Brotherhood and Erdogan

Recep Tayyip Erdogan is a personality that won many hearts in the Arab world. Arabs saw the Turkish prime minister as an honest and a successful political figure and someone who was on their side. However, their love for Erdogan did not last long.
The reason for loss of support can mainly be attributed to Erdogan’s failure to stop massacres of the Syrians at the hands of Assad regime. Apart from this he also failed to extract a high price from Israel over killings of its citizens. His threats proved empty. His former pro-Gaddafi stand in the Libyan revolution alienated many in the Arab world. His description as a “second Karbala” to what happened in Bahrain and his support for militant demonstrators did not go down well.
Despite all this, many in the Arab world still view Erdogan with respect and some don’t blame him, realizing the situation in Syria difficult to be addressed by Turkey alone.
Now he has entered the Egyptian front, adopting a position that could be described biased in favor of the Muslim Brotherhood. He may be the only one in the world who has adopted this position.
We won’t argue about his legitimacy and relations with deposed Egyptian President Muhammad Mursi. Egyptians say that they have removed Mursi because of his bad performance and the dominance of the Muslim Brotherhood on the state and the president’s lack of respect for democracy that brought him to power.
When Erdogan supports this, he is in fact antagonizing most Egyptians and Arab forces who disagree with him. And if the Turkish leader thinks that it was unjust to remove Mursi, and it is his right to believe so, then his best role should be of a mediator rather than taking sides.
He knows he can’t change anything in Egypt, and doesn’t have the tools to ensure Mursi’s return as it failed to bring down the Assad regime despite being a regional power, although, Syria is a quarter of the size of Egypt.
The Muslim Brothers are using Turkey and want to use Erdogan to play a negative role. Erdogan will be disappointed later on when Brothers will enter some kind of a deal with the military to protect some of their interests.
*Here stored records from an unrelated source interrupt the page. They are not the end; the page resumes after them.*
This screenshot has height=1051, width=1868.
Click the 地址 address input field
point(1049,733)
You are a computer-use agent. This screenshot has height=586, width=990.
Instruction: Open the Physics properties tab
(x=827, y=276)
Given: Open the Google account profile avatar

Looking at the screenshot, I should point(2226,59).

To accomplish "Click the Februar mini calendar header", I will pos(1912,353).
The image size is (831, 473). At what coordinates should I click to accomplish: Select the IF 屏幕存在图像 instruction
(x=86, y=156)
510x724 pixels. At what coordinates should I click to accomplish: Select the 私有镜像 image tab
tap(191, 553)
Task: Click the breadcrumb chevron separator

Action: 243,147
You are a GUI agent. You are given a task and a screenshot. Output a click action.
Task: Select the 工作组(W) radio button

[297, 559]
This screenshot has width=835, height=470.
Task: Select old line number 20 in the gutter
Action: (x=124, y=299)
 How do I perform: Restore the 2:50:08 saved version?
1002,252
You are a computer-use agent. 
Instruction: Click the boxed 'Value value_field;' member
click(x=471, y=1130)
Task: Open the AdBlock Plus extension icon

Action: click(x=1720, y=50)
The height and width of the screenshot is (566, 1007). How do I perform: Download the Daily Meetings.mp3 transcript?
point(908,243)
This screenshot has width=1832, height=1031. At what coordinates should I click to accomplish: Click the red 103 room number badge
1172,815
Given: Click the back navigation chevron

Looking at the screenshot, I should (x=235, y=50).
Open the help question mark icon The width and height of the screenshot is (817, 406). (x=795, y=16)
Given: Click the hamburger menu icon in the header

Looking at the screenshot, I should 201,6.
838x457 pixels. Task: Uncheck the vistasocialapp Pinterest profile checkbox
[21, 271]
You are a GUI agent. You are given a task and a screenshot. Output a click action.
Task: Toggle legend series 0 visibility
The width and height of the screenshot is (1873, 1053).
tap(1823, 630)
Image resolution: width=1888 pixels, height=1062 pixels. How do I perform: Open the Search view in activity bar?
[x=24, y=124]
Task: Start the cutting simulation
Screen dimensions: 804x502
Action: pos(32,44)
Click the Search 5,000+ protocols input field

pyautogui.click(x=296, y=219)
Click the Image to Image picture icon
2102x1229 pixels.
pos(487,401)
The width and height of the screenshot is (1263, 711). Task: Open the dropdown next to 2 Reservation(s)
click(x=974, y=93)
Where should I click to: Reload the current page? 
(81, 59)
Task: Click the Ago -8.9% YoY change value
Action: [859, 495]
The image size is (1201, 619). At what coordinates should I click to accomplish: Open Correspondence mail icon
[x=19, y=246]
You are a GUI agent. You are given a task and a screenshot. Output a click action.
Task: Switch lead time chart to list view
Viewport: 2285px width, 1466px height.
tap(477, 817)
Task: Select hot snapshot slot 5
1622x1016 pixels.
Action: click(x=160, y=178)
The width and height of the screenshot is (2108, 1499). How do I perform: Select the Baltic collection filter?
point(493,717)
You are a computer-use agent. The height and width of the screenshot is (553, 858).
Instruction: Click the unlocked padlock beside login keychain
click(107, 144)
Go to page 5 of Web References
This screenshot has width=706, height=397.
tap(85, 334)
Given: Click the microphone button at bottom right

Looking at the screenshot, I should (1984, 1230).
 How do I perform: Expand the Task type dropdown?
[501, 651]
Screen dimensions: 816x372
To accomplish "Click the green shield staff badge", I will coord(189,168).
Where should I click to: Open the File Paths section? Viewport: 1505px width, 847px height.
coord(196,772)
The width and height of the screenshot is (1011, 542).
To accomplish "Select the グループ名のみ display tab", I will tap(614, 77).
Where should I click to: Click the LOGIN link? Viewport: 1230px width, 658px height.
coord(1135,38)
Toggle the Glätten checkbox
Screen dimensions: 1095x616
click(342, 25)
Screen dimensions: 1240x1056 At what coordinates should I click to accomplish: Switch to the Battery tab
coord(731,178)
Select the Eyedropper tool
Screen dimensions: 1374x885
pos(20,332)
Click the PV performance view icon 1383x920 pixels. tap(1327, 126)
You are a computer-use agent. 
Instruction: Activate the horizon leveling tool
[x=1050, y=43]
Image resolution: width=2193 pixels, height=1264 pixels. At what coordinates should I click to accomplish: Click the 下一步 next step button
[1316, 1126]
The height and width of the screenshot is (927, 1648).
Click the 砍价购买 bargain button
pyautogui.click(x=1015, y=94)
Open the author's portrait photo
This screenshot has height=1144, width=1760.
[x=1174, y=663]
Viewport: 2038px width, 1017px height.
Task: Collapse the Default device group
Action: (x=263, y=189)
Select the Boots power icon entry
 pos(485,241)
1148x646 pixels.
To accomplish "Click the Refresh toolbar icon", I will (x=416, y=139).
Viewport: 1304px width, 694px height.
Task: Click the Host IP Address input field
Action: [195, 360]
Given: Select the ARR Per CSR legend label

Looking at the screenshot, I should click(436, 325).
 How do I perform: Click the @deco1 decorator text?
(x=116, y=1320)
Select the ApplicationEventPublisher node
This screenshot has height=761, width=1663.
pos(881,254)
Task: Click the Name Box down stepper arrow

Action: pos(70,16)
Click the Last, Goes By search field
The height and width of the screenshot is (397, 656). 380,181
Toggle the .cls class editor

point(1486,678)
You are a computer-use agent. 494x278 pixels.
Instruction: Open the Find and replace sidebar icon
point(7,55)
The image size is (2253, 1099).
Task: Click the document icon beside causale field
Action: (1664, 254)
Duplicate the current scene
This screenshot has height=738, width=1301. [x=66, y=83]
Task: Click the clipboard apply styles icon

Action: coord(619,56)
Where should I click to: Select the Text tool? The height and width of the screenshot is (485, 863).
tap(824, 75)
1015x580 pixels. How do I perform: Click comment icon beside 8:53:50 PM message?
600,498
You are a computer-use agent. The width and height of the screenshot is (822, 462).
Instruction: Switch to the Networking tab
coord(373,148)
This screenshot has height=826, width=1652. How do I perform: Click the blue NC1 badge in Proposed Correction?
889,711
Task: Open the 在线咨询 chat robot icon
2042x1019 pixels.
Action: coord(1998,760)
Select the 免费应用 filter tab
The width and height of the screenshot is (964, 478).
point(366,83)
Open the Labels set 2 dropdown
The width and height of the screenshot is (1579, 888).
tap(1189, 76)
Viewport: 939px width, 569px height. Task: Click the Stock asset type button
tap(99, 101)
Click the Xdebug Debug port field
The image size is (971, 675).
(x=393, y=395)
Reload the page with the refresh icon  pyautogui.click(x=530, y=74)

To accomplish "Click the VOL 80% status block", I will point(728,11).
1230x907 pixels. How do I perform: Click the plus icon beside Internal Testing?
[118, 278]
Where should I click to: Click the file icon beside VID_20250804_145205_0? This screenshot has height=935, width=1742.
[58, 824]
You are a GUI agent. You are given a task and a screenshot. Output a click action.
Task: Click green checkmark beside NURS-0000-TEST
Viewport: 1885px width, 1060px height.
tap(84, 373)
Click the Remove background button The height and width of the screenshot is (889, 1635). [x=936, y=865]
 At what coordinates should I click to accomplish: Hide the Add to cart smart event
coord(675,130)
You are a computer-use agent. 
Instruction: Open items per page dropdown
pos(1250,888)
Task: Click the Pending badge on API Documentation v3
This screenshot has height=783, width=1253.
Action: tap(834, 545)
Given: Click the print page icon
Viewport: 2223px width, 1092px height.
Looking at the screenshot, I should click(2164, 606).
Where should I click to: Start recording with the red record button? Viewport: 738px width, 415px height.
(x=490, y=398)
The Muslim Brothehood knows very well Mursi will not return and the other political forces will not allow him to form another government, and nobody believes he will win again after a year of failure.
The involvement of Erdogan in the regional politics will only cost him popularity in the Arab street which is already dwindling whereas he can actually play a more objective role in the interests of Egyptians.
Turkish President Abdullah Gul is on record of saying that Egypt and Turkey resemble the two sides of one apple, and it’s in the interest of Ankara to support a regional system where Cairo stands as one of its allies and without being subjected to intervention.
Erdogan should intervene in a positive way. He should mediate between different sides rather than taking a rigid and biased stand. This might be the best thing he can do and give his friends, the Muslim Brothers in Egypt, a lecture in governance, related to the Turkish model of tolerance which Erdogan ushered in through his economic and political policies.
What Mursi did in a year has no relation with democracy which brought him to power. Mursi failed to make friends, including the Salafists, who left him even before he was deposed.